Tras este pequeño refrigerio, llega la hora de hacer de detectives. En cuatro cajones con muestras de los distintos hábitats de la Comunidad Madrid, hay que resolver distintas cuestiones que te proponen las educadoras, desde cuáles son las huellas de la focha común a distinguir un cuerno de gamo. Los chicos son los mejores jueces. "Está guay", dice Vera, de 7 años. "No tiene nada que ver con el museo de día", apunta Nelia de 8. "¡Me encanta, es genial!", concluye Juan, de 6, con los ojos abiertos como platos mientras intenta localizar un escarabajo ciervo macho.
Después vuelve a tocar correr por las salas del museo. En este caso, en la zona llamada de Biodiversidad. Cada niño recibe un dibujo de un animal en peligro de extinción y en unos cinco minutos tiene que localizarlo en la vitrina y averiguar cómo se llama.
Una de las claves del éxito está en las educadoras, intérpretes del lenguaje científico para los niños y padres neófitos en la cuestión. "Y lo hacen realmente bien", comenta Laura, una de las madres participantes, "nos han explicado cómo aturde el dragón de komodo a sus víctimas como si fuera un cuento, pero todos hemos entendido que tienen algo en la saliva que hace que no se corte la sangre de la herida y que es así como matan a sus presas". "O la historia de la mariposa graellsia isabelle que nos enseñaron antes", añade Carmen, "que la pusieron el nombre en honor a Isabel II y la reina apareció una noche con un ejemplar de esta mariposa montado en un collar de esmeraldas".

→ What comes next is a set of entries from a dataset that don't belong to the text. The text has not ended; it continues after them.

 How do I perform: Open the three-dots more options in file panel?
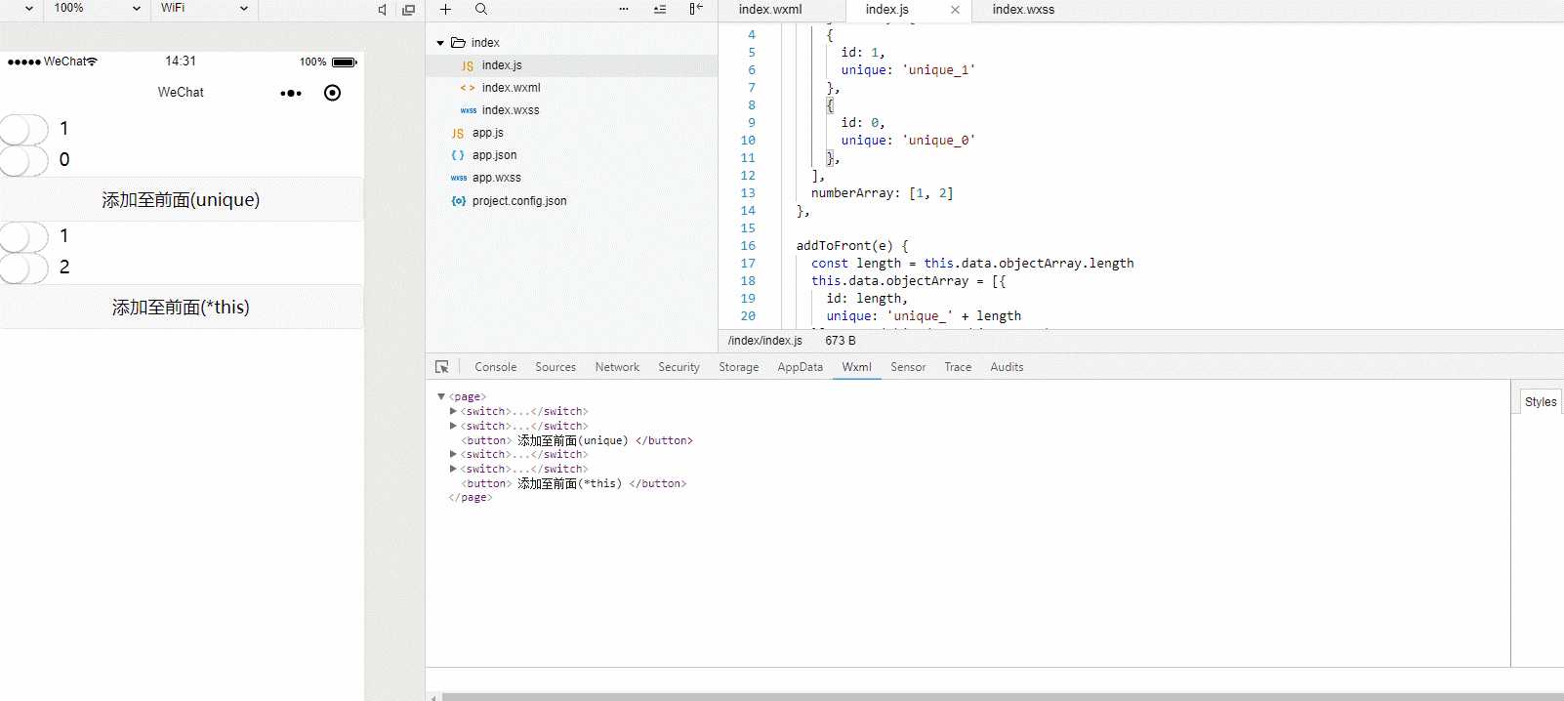click(624, 9)
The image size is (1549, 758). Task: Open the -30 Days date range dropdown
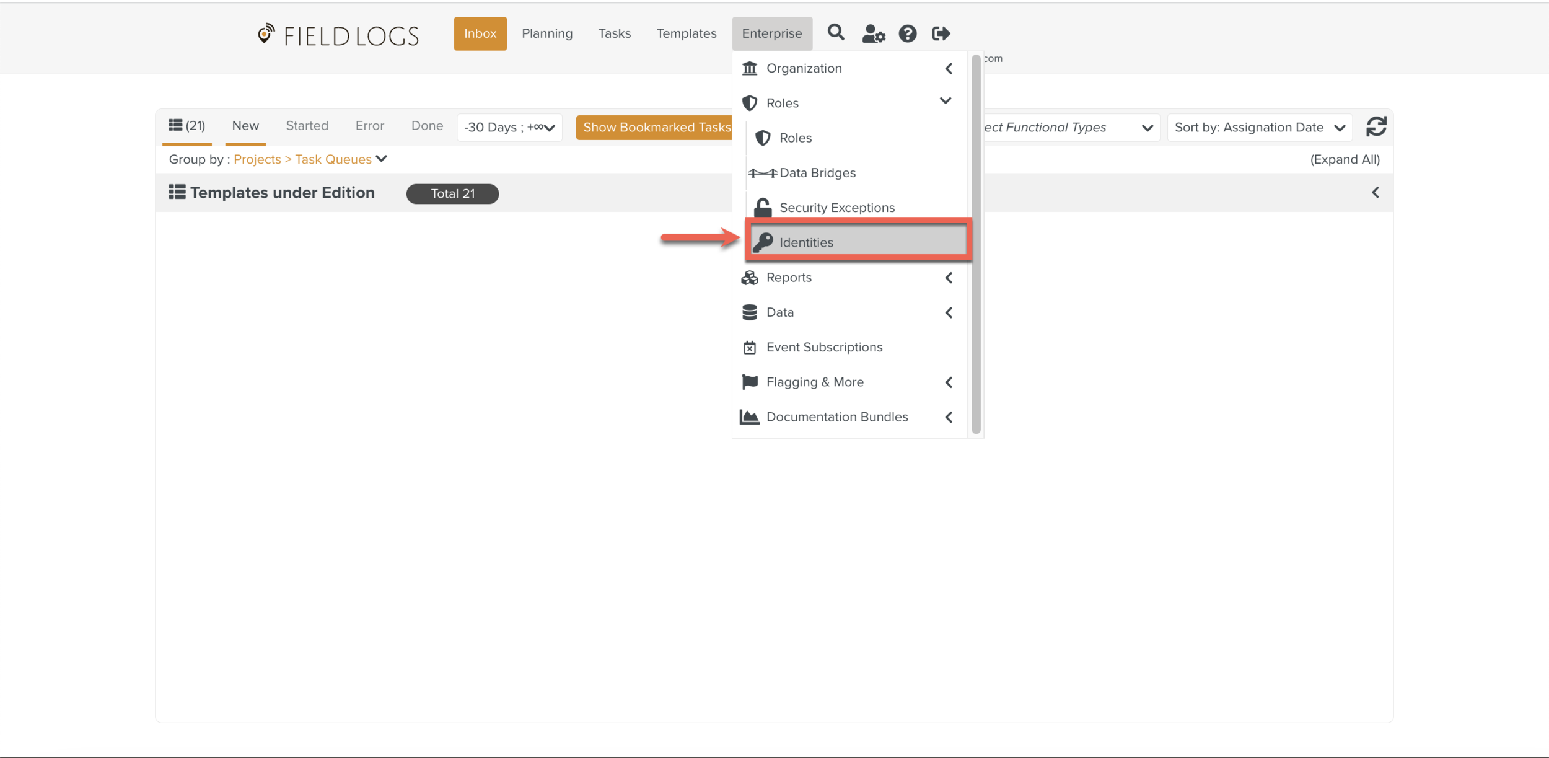click(509, 128)
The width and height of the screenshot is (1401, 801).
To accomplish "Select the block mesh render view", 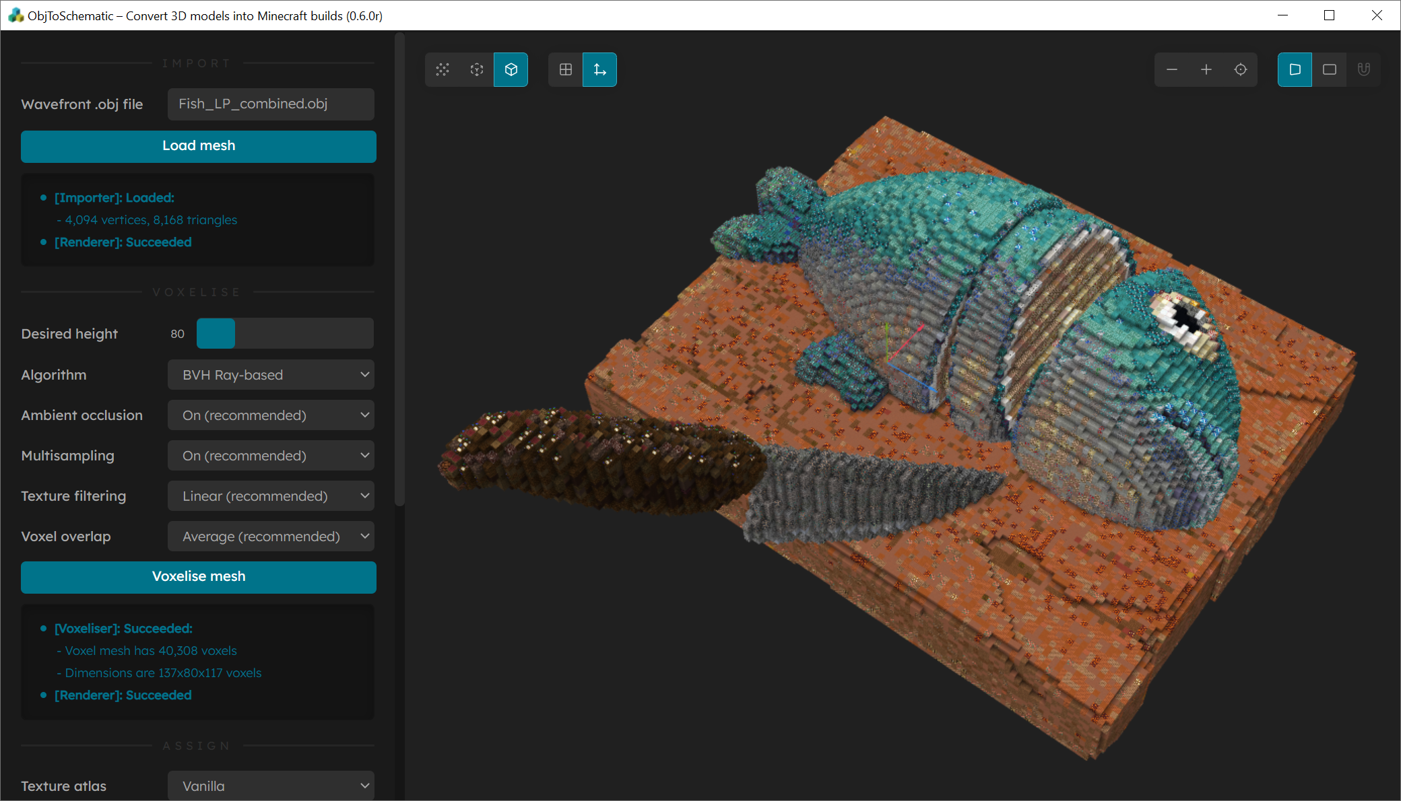I will click(x=511, y=69).
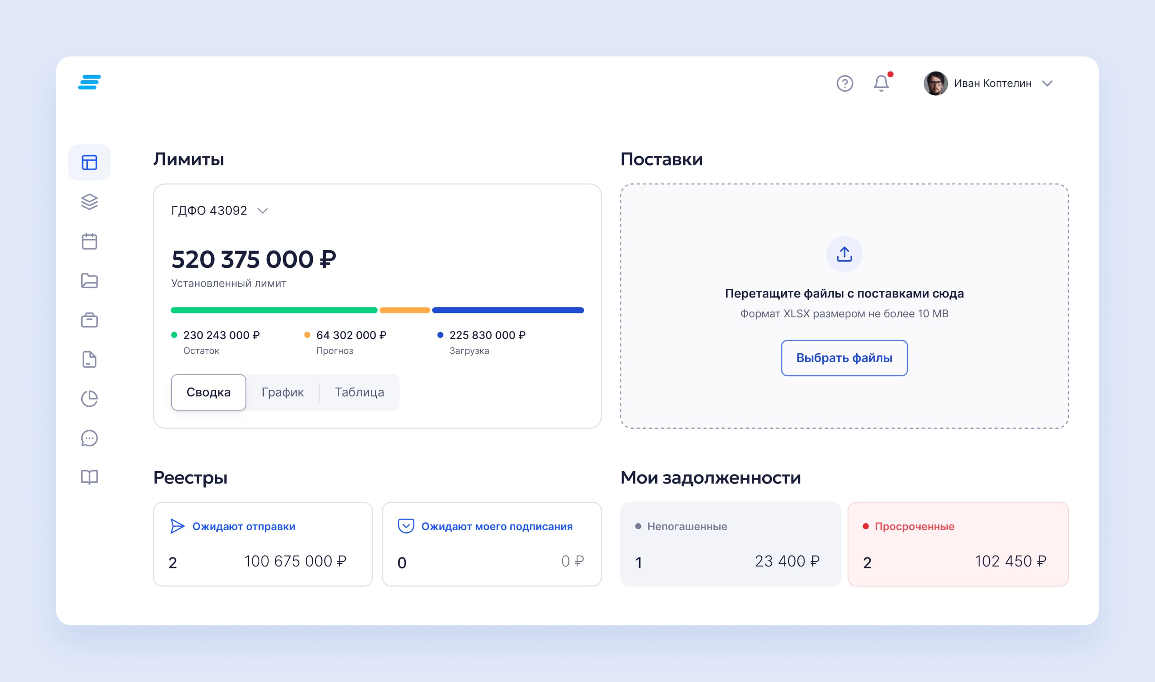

Experiencia tienen. Como explica Tania Gallego, el museo lleva unos 15 años abriendo por las noches. "Primero era solo para colegios, los viernes, para niños de entre 8 y 12 años, pero luego muchos padres nos comentaron que les gustaría participar. De ahí surgió la idea y este será el cuarto año que abramos el museo el último sábado de cada mes para las familias". Y el proyecto, afirma, está siendo muy positivo.
El turno de pruebas se cierra con otras de las actividades estrella. Coger agua de una cubeta procedente de uno de los estanques del museo y ver los bichos que hay en ella a través de unas lentes binoculares. A algunos, como a Juan, fue difícil desengancharle del binocular y su descubrimiento de la vida microscópica.
La noche se cierra con una pequeña teatralización, donde narran la historia del museo y de cómo ha ido cambiando a lo largo de su más de dos siglos de vida. O mejor, se cierra la parte de actividades, porque a la hora de dormir llega la segunda aventura. Aunque la saga Noche en el museo de Ben Stiller ha hecho mucho daño, tiene su encanto tirar el saco al suelo del museo, tal cual, y cerrar los ojos junto con el resto de participantes.
Lo que se dice dormir, se duerme poco, ya que las luces se apagan pasada la medianoche y se encienden a las ocho de la mañana. Un único consejo, si no se está acostumbrado a ir de camping es recomendable, además de un buen saco, llevar una esterilla lo más mullida posible y una pequeña almohada, además de una bolsa de aseo con toalla. No es un cinco estrellas, pero es, sin duda, una experiencia única. Ya por la mañana, un desayuno rápido –brick de batido y bollería envasada– y despedida. La próxima será la noche con dinosaurios, no todos los días te puedes hacer tu propio fósil de diplodocus y llevártelo a casa.